> Required action:
The answer is every line of the records that holds the word "category", copied in full.

> Given data:
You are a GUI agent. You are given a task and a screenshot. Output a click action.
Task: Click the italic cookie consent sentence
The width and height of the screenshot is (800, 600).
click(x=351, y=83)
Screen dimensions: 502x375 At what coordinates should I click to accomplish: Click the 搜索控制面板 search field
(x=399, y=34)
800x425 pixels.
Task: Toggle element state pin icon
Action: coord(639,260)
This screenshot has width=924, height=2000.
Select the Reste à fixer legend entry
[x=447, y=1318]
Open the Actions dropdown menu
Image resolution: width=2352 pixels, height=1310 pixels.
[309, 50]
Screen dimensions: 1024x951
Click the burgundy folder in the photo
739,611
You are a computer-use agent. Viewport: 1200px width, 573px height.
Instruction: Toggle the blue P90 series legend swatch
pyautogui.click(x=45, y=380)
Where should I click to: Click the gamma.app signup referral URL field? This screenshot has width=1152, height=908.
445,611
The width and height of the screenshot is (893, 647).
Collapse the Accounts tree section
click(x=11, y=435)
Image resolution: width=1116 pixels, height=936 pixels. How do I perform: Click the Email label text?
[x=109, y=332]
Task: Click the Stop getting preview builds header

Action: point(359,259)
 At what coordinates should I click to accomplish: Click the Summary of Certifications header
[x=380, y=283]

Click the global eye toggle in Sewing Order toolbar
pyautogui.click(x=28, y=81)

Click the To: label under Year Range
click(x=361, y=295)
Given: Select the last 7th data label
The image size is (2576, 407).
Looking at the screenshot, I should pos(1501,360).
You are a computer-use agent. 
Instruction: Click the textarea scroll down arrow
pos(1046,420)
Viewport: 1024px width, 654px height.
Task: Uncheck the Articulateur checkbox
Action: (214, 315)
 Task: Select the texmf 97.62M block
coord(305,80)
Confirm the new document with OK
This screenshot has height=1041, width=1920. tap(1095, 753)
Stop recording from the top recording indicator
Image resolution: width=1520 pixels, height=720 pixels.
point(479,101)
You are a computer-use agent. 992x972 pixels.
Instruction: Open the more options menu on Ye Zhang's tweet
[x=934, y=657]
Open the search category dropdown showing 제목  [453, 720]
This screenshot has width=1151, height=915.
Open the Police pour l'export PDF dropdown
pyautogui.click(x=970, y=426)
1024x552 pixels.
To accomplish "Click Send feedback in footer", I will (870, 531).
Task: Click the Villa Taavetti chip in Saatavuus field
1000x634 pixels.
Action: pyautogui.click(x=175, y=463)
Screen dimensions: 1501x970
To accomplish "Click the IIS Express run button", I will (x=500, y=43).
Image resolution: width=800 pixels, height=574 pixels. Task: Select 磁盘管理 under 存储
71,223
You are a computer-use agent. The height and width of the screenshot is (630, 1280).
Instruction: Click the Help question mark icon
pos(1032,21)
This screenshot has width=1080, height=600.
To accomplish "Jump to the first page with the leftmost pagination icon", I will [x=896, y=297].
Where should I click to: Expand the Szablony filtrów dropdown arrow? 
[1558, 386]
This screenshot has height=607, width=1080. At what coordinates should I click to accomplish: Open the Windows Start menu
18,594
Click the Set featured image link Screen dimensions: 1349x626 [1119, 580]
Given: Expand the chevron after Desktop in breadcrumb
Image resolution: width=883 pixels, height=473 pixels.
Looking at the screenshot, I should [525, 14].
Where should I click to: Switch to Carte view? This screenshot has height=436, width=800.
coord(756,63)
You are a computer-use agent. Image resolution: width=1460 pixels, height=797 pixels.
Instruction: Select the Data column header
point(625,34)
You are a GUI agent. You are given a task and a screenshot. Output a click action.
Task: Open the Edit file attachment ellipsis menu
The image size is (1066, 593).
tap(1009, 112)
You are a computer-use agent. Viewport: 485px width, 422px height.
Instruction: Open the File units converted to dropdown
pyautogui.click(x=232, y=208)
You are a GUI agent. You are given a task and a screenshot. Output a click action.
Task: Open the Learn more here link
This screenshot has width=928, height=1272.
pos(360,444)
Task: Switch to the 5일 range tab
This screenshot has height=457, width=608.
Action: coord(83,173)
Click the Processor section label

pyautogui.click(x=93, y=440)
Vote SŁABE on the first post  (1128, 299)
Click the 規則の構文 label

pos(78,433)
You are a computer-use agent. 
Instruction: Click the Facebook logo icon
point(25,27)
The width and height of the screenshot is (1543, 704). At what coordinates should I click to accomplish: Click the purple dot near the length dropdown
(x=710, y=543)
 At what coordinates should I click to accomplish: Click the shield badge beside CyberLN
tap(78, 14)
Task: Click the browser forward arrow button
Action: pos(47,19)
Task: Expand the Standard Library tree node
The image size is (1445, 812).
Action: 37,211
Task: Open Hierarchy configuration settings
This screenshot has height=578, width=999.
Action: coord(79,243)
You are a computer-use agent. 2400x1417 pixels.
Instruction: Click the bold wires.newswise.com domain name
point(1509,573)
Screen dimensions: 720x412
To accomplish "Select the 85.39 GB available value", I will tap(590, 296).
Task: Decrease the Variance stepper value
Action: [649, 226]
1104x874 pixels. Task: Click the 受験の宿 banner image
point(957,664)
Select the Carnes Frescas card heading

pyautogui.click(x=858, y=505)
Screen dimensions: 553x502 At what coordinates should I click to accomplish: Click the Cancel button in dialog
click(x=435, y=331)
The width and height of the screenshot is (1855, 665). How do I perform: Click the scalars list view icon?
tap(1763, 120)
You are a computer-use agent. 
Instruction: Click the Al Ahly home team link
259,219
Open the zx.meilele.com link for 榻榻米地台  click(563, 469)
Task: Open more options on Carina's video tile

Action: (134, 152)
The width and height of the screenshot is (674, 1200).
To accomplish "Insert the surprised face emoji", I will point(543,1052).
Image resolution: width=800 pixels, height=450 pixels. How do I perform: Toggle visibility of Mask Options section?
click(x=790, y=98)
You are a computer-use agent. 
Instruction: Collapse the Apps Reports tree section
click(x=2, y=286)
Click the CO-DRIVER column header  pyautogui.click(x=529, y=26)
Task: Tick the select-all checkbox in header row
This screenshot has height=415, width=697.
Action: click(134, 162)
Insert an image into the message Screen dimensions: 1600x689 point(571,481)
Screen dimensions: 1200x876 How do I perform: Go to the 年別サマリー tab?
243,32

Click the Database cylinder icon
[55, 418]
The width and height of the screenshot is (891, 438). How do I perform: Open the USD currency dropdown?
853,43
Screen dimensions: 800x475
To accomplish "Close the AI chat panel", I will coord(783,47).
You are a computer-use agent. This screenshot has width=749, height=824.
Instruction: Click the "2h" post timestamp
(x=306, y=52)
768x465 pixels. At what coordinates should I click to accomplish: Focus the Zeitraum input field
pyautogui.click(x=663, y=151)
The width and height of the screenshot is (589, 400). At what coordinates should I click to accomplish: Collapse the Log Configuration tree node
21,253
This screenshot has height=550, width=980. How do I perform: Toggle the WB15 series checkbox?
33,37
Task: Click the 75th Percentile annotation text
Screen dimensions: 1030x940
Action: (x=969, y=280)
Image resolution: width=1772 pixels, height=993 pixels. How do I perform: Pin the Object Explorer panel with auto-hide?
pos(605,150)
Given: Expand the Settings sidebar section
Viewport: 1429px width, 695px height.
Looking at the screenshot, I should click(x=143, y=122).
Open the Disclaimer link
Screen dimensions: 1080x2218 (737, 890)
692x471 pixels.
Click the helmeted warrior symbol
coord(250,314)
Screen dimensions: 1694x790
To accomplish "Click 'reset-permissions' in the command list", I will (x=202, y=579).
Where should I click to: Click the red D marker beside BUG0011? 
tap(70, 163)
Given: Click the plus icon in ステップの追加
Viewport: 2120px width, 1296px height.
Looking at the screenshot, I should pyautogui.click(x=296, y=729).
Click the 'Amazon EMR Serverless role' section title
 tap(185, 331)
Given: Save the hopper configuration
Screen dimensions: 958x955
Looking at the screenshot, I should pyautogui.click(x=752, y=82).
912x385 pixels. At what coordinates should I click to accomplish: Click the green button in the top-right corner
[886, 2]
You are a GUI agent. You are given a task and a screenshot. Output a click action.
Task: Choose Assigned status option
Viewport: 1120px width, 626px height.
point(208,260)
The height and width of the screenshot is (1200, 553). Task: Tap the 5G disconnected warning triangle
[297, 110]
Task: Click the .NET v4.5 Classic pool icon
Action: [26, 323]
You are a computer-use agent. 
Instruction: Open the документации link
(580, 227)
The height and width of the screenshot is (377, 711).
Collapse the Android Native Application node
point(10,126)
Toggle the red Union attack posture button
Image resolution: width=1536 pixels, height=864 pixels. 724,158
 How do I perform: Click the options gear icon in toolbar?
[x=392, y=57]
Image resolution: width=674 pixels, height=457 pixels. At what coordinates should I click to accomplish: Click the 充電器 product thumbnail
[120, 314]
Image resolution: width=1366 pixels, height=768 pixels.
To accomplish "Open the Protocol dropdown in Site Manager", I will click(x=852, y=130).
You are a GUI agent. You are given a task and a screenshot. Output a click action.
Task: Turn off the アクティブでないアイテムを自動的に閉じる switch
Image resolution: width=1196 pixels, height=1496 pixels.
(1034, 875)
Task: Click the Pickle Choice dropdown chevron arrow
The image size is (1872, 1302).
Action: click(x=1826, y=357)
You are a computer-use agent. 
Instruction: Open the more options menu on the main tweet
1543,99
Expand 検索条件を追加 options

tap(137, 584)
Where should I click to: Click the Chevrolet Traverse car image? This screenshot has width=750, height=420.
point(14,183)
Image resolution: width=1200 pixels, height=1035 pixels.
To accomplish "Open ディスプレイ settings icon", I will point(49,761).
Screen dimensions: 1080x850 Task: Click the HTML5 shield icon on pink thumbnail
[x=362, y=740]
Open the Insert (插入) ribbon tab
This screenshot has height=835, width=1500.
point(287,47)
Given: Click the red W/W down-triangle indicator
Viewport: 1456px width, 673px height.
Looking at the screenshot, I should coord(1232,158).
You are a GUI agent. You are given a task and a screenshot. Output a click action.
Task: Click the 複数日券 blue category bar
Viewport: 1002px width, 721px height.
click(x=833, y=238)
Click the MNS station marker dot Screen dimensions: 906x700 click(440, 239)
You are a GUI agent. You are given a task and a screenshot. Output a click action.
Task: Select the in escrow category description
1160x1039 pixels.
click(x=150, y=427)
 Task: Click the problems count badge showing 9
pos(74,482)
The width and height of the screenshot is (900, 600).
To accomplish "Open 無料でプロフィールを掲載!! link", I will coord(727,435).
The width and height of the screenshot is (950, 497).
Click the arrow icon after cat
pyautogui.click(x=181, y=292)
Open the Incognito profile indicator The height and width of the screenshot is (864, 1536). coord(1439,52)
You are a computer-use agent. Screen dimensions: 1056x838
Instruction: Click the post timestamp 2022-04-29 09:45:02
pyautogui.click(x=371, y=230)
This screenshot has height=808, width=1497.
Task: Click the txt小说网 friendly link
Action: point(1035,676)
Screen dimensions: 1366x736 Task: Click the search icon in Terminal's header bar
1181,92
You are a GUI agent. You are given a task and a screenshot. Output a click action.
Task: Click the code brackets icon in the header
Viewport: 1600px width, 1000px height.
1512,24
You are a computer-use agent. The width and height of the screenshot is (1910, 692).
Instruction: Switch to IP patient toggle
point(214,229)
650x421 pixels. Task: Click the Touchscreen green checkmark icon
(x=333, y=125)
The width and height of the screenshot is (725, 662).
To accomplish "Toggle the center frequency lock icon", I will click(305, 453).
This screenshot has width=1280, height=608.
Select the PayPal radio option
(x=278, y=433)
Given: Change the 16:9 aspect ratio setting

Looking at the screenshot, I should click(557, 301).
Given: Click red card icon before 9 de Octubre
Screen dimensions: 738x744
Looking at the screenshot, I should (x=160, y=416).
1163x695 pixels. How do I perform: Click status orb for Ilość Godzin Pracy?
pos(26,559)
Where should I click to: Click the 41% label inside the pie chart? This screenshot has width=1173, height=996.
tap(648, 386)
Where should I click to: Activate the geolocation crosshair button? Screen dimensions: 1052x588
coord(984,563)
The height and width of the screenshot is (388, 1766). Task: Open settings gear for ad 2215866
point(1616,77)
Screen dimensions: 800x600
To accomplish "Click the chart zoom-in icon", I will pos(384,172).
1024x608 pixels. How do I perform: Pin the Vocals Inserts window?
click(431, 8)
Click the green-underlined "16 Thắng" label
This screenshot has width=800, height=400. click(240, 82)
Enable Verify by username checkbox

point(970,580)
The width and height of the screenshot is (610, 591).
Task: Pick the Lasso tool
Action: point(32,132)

> Task solution:
Open the search category dropdown showing 제목  [453, 720]
Task: Click the 複数日券 blue category bar
Task: Select the in escrow category description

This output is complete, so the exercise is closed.